Par CB
Guillaume Kigbafori Soro, ancien président de l’Assemblée nationale de Côte d’Ivoire et figure politique controversée en exil depuis 2019, a annoncé l’organisation d’une conférence internationale sur la réconciliation nationale ivoirienne, prévue du 5 au 7 juillet 2025 à Paris. Dans une vidéo publiée le lundi 9 juin sur ses réseaux sociaux, l’ex-Premier ministre a déclaré vouloir « créer un espace d’échange inclusif » réunissant la diaspora ivoirienne, des acteurs de la société civile, des universitaires africains et européens, ainsi que des représentants diplomatiques.
Une initiative aux airs de stratégie politique
Cette annonce intervient dans un contexte électoral tendu, à seulement quatre mois de la présidentielle ivoirienne prévue en octobre 2025. L’initiative relance les spéculations sur les intentions politiques de Guillaume Soro, condamné par contumace à la prison à perpétuité en 2023 pour tentative d’atteinte à la sûreté de l’État. Son camp continue de dénoncer un procès politique visant à l’écarter durablement du jeu électoral. En dépit de son exil, il reste actif sur les réseaux sociaux et conserve une base militante fidèle, notamment dans les régions du nord du pays et au sein de la jeunesse estudiantine.
Une conférence ouverte et internationale
Selon le communiqué publié par son mouvement Générations et Peuples Solidaires (GPS), la conférence s’articulera autour de plusieurs panels, portant notamment sur :
- les mécanismes de réconciliation post-crise ;
- la justice transitionnelle ;
- le rôle de la diaspora dans la reconstruction nationale ;
- et la nécessité d’un dialogue intergénérationnel pour tourner la page des crises successives.
Des universitaires ivoiriens de la diaspora, notamment de France, de Belgique et du Canada, auraient déjà confirmé leur participation. L’événement ambitionne également d’impliquer des organisations de défense des droits de l’homme et des observateurs internationaux, dont certains représentants de la Francophonie et d’ONG telles que Crisis Group et Amnesty International.
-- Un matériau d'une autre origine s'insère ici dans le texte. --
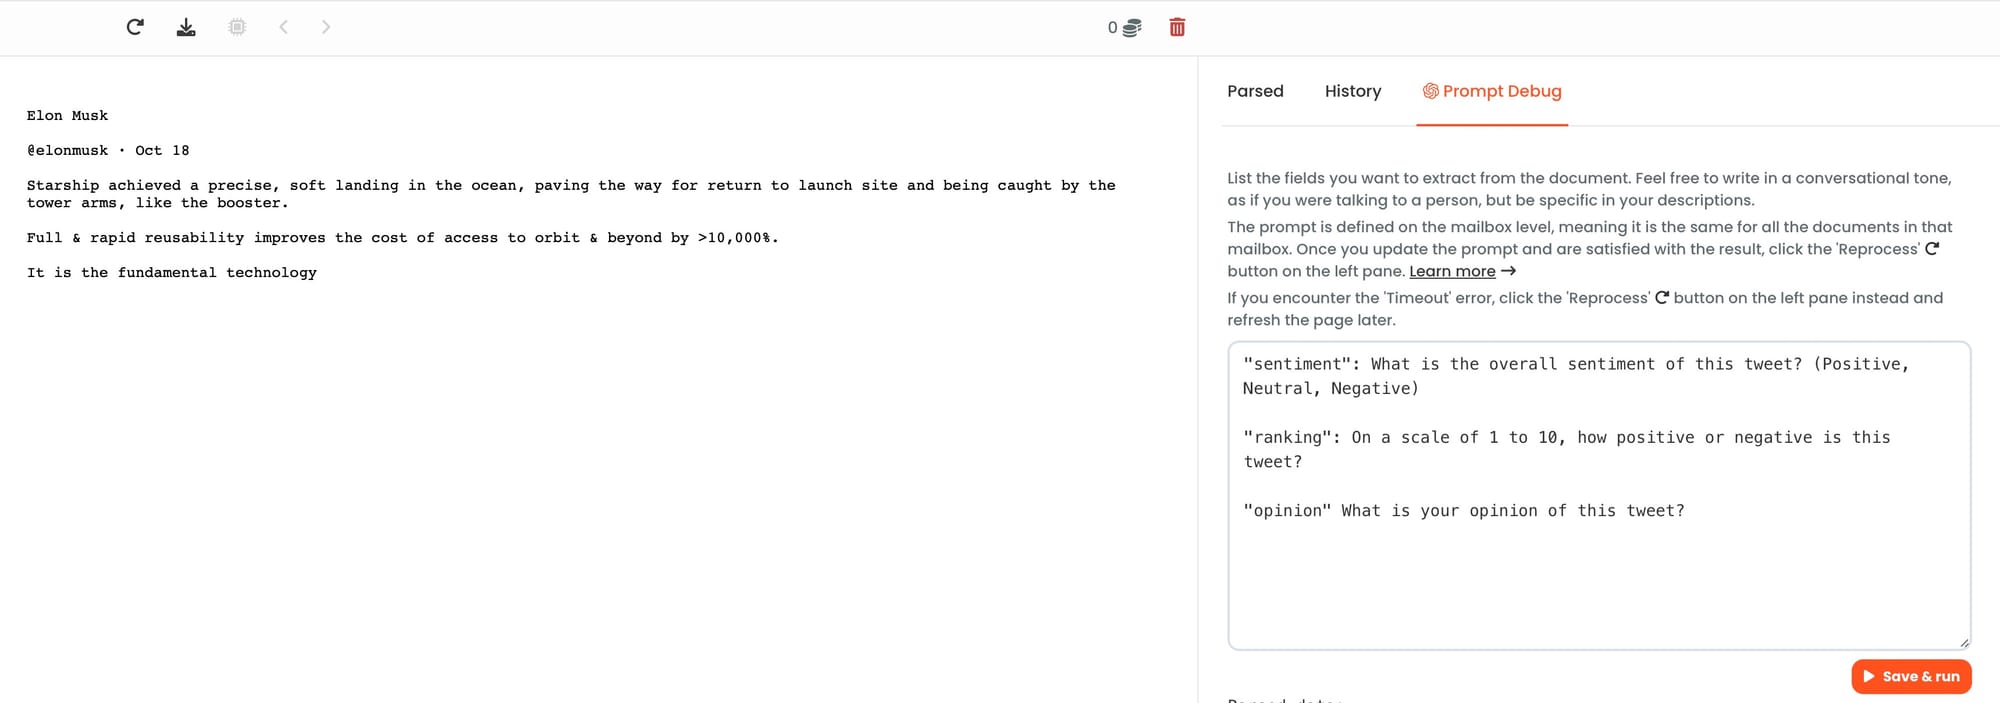Go to the previous document arrow

(x=284, y=27)
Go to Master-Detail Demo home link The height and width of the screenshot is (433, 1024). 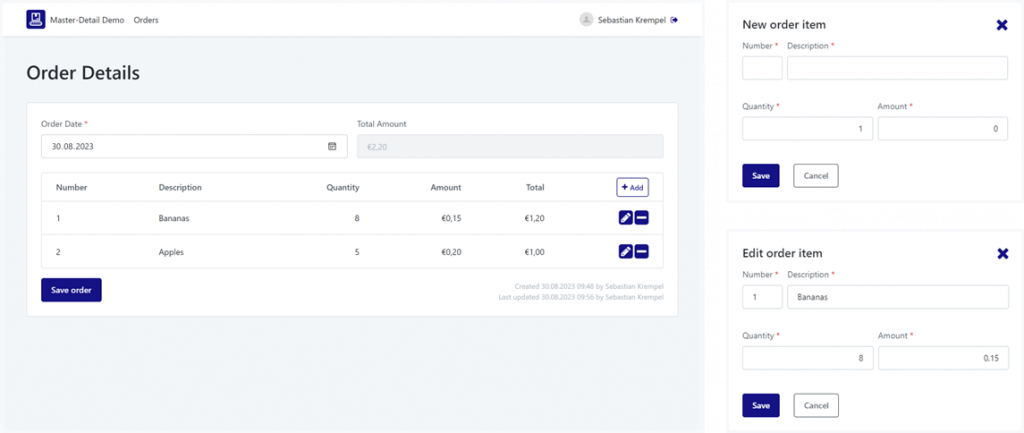[87, 20]
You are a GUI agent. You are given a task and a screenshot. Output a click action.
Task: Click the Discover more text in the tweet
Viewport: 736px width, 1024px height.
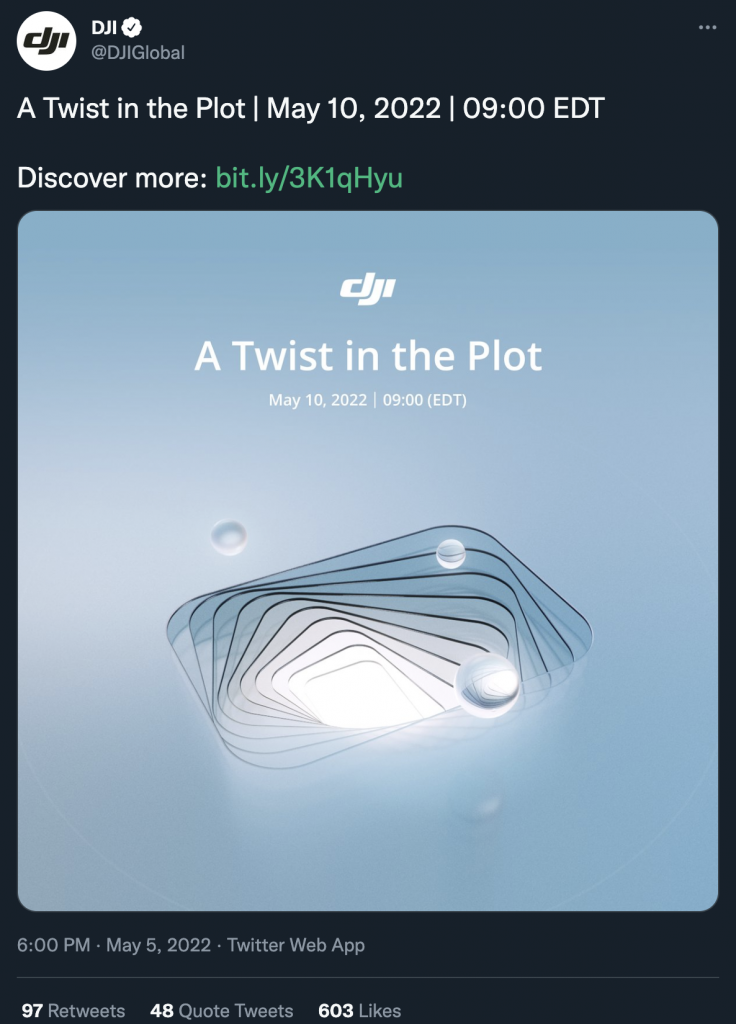tap(112, 178)
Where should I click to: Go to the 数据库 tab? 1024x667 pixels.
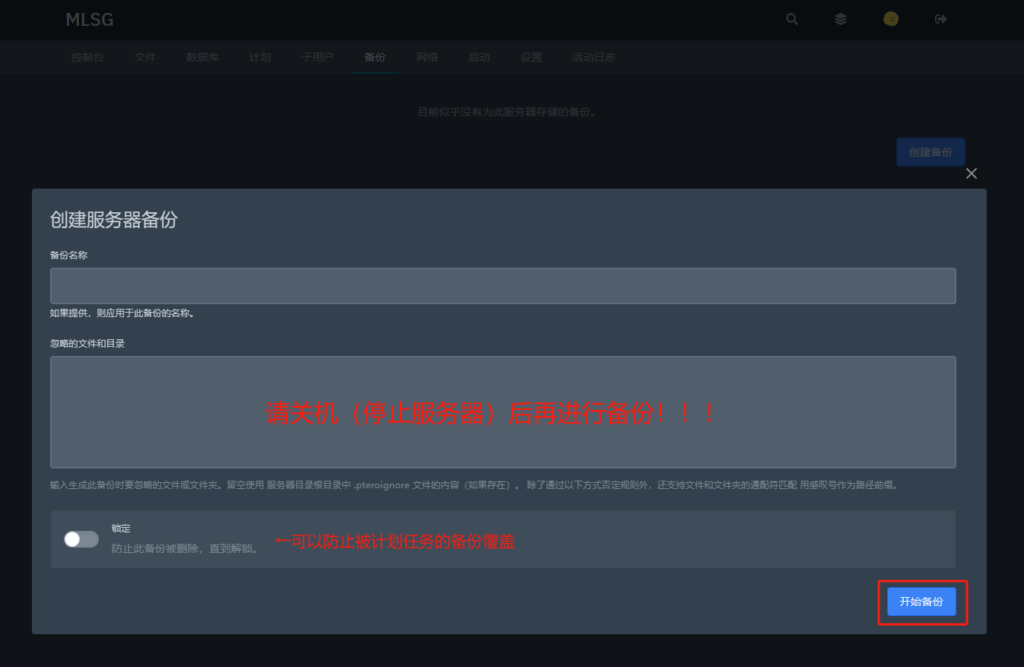coord(202,57)

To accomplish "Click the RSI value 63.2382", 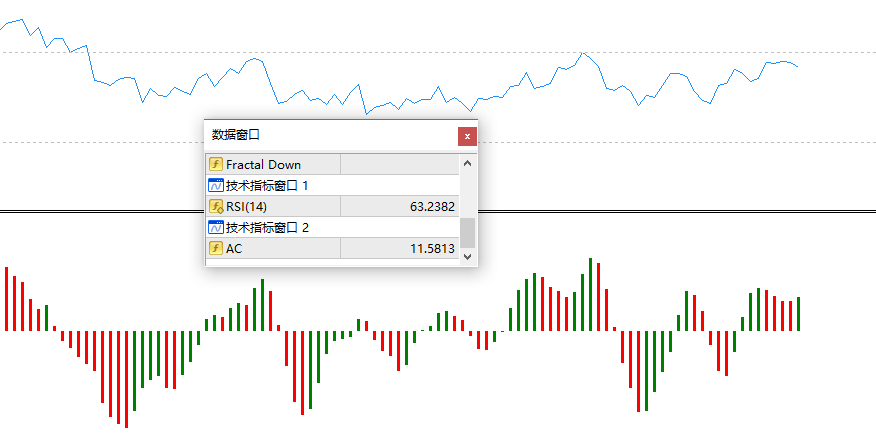I will [432, 206].
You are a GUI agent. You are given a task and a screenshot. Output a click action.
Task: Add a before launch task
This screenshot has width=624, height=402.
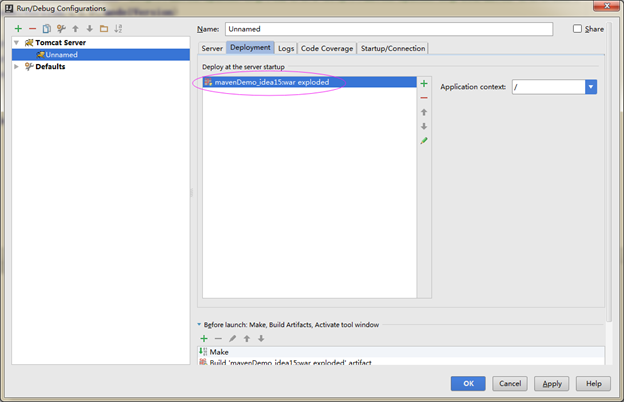[x=204, y=338]
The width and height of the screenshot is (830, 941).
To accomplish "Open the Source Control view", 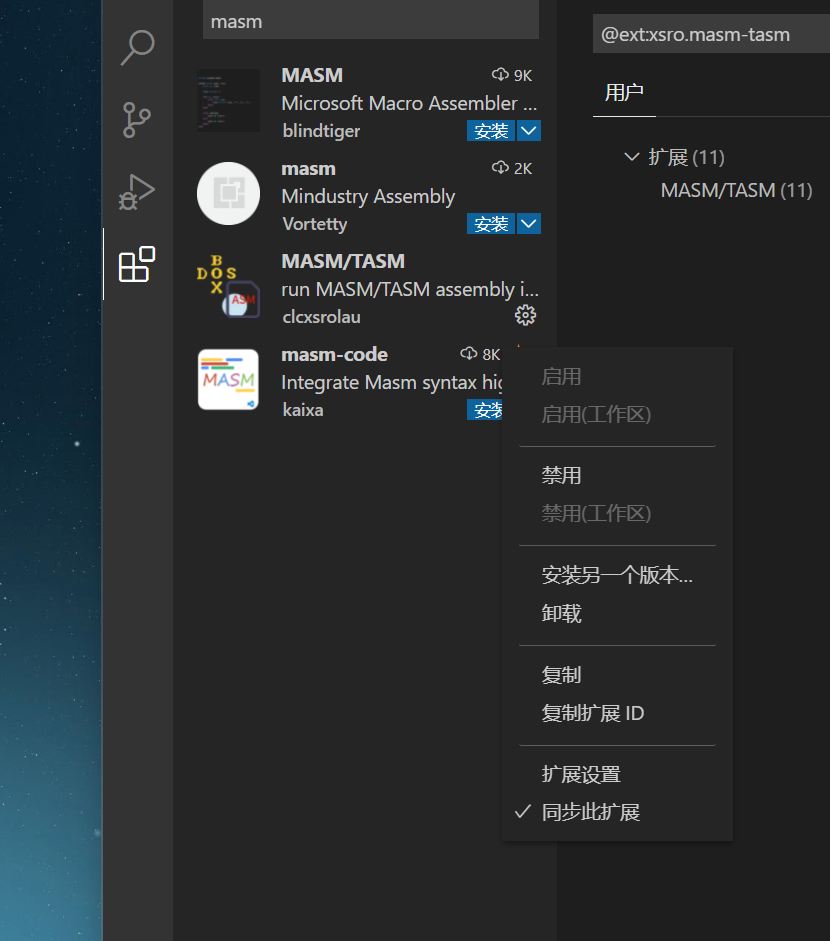I will 138,119.
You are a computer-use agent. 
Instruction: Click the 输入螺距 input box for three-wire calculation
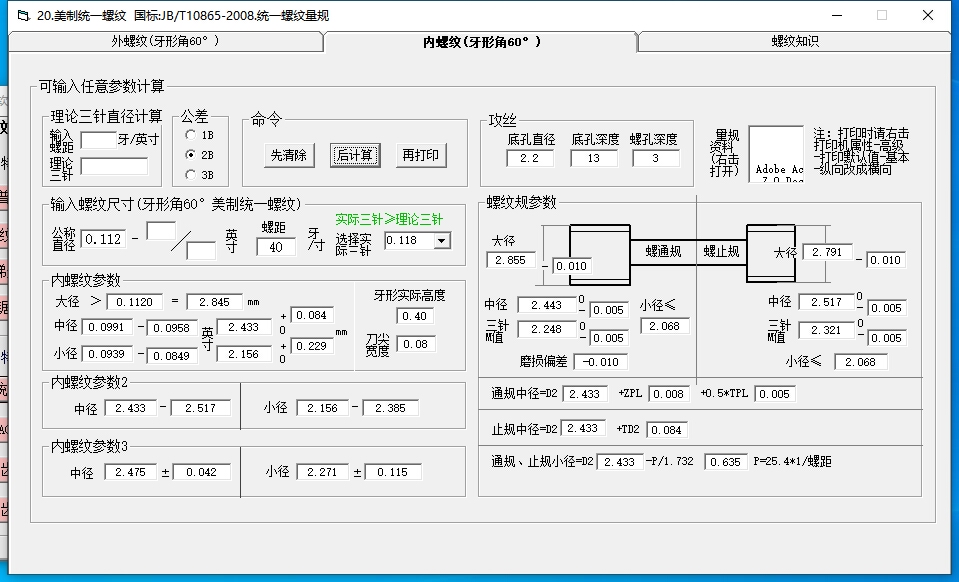coord(97,140)
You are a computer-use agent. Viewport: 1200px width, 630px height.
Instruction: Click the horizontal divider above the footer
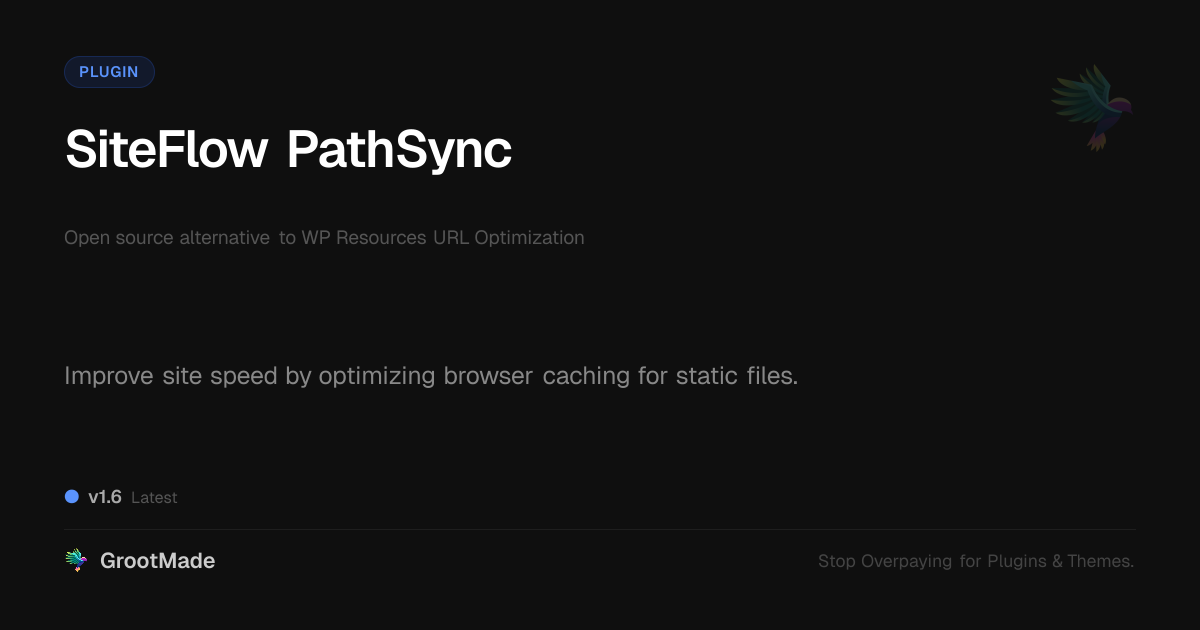pyautogui.click(x=600, y=529)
Réactions timides à Abidjan
Pour l’heure, aucune réaction officielle n’a été enregistrée du côté du gouvernement ivoirien. Mais en coulisses, certains proches du pouvoir dénoncent une « tentative de manipulation de l’opinion internationale », tandis que d’autres voient dans cette conférence une possible « plateforme de réhabilitation politique ».
Plusieurs partis de l’opposition, y compris des figures de la gauche et du centre, ont salué le principe d’un dialogue inclusif mais restent prudents quant à leur participation. Du côté du Parti des Peuples Africains-Côte d’Ivoire (PPA-CI) de Laurent Gbagbo, aucune position officielle n’a encore été prise, bien que certains de ses militants aient partagé positivement l’annonce sur les réseaux sociaux.
Soro cherche-t-il à réécrire le récit de son exil ?
Au-delà de l’objectif affiché de réconciliation, cette conférence apparaît pour de nombreux analystes comme une tentative de repositionnement politique, à un moment stratégique. Soro, absent du pays depuis décembre 2019 après avoir été empêché de rentrer en Côte d’Ivoire pour y déposer sa candidature à la présidentielle de 2020, tente de peser sur le débat national depuis l’extérieur. Il multiplie les appels à une « transition pacifique et démocratique », tout en se disant victime d’un « régime autocratique ».
La conférence prévue à Paris pourrait ainsi lui permettre de reconstruire sa légitimité sur la scène internationale, en s’érigeant en acteur de paix, à défaut de pouvoir concourir à l’élection présidentielle de 2025.
Vers une recomposition du paysage politique ?
À quelques mois du scrutin, l’initiative de Guillaume Soro vient complexifier un paysage politique déjà en pleine recomposition. Tandis que le RHDP se prépare à présenter un candidat de continuité, que le PDCI tente de se redéfinir après la réélection contestée de Tidjane Thiam à sa tête, et que le PPA-CI poursuit ses réformes internes, l’apparition de voix alternatives pourrait forcer les partis traditionnels à reconsidérer leur stratégie.
La conférence de Paris sera-t-elle un simple forum d’exilés ou un déclencheur de dynamique politique nouvelle ? La réponse dépendra non seulement de la participation qu’elle suscitera, mais aussi de la capacité de Guillaume Soro à convaincre au-delà de ses cercles traditionnels.